TEXT BLOCK ->

%%

Biz Buzz: SEC exodus looms

The Philippines may have reached investment-grade status but its corporate watchdog, the Securities and Exchange Commission, is languishing at sub-par payroll levels and now faces an exodus of key officers.

At least three assistant directors, three lawyers from the Office of the General Counsel and three division heads are poised to quit after salary increases were disallowed recently by the Department of Budget and Management. Some with the rank of director are also considering leaving if not for the one-year prohibition against them being employed by any entity that was under their regulation, which means pretty much every corporation in the country.

The irony of this is that under the Securities Regulation Code, the SEC has leeway to compensate its people well as it was exempted from the salary standardization scheme. In fact, the commission has authority to approve a salary scale comparable to that of the Bangko Sentral ng Pilipinas.

Insiders recalled that after the SRC was passed in 2000, the SEC drew up a salary scale to better compensate its people—a payroll framework approved by then President Estrada. But after Erap was ousted, the planned salary scale was not executed under the term of President Arroyo, during which the SEC even tolerated salary cuts (which then resulted in an earlier wave of resignations).

As a stop-gap measure during the last decade of unpalatable pay, the SEC granted additional “economic assistance” allowance to its people, which also had to be halted in 2011 due to a capital markets program loan from the Asian Development Bank (wherein the SEC was obliged to restructure its salary scale to incorporate the equivalent of previous allowances).

The adjusted salary scale was reflected in the 2012 budget. The SEC used its retained earnings to implement this but the DBM has thus far declined to reimburse the amount, raising concerns within the organization that disallowed salary increases could eventually be reversed and deducted from future payrolls. And instead of using them for capital spending and boosting infrastructure needed to boost corporate regulatory capability, the SEC’s retained earnings are being depleted for overhead spending.

“Our petition for approval of our salaries is still pending in the office of President Aquino. This is what DBM requires. We are still fervently hoping for a quick resolution of this salary issue as it is indeed demoralizing the whole workforce,” one top SEC official lamented. “How can we hire quality people if we can’t fairly compensate them?”

%%

STORED DATA ->
%%

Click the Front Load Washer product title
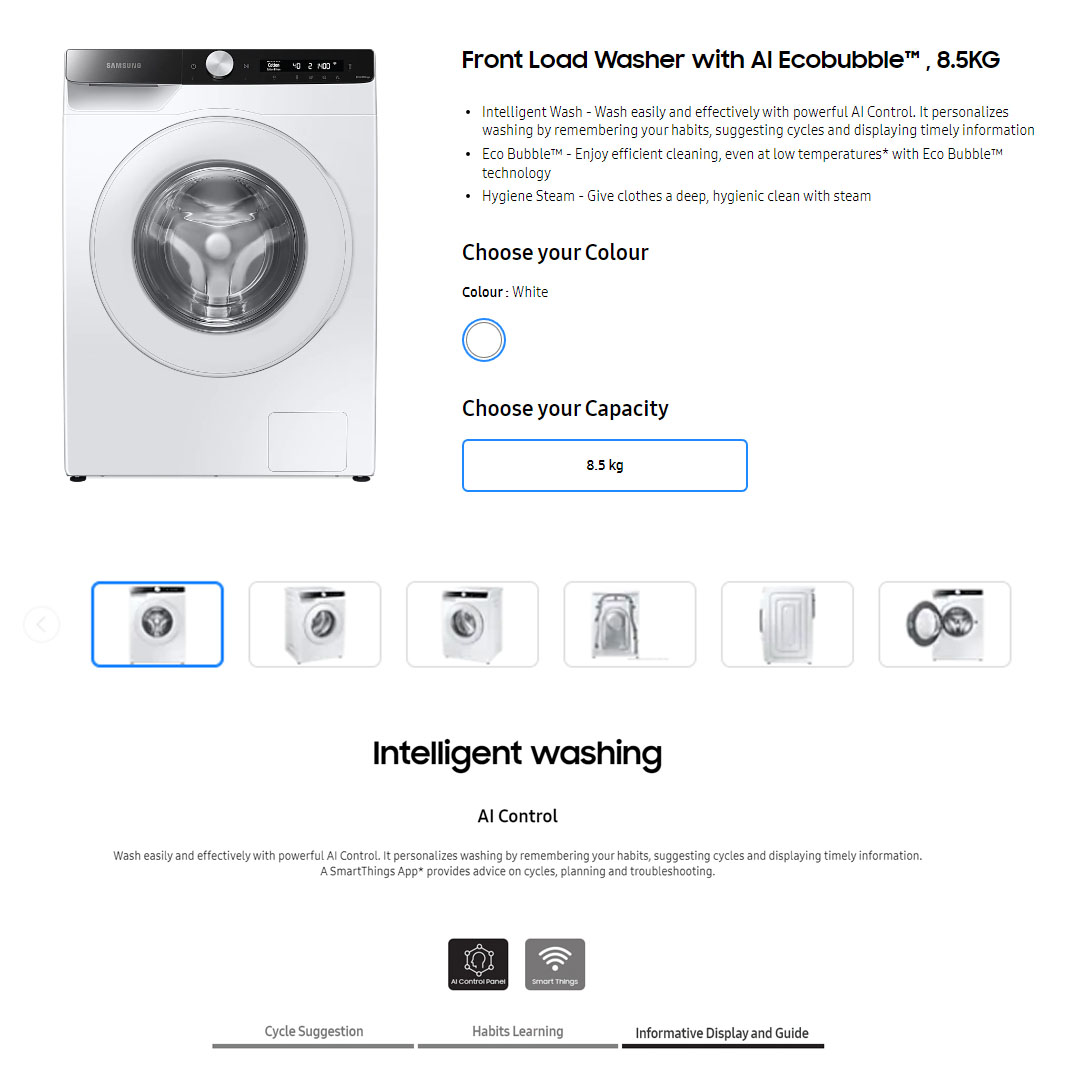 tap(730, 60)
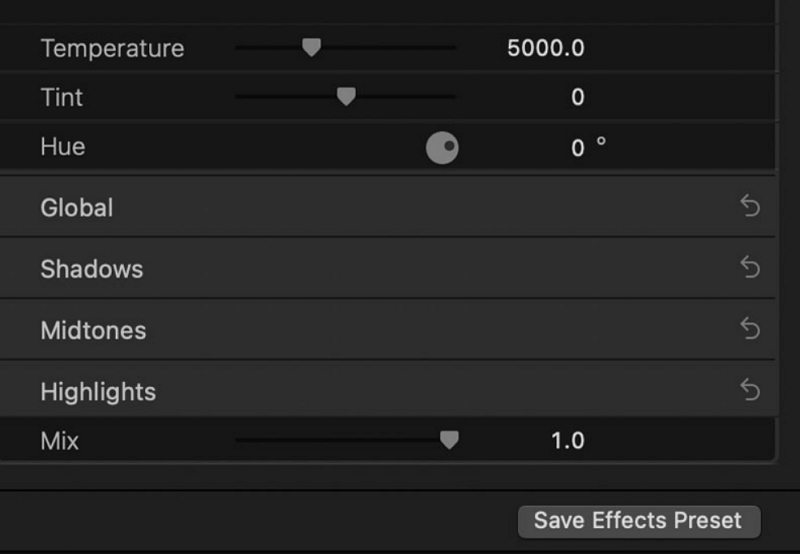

%%

WRITTEN INSTRUCTION ->
According to the Biz Buzz item on the SEC, which government department disallowed the recent salary increases for SEC personnel?

FULL SOLUTION ->
The Department of Budget and Management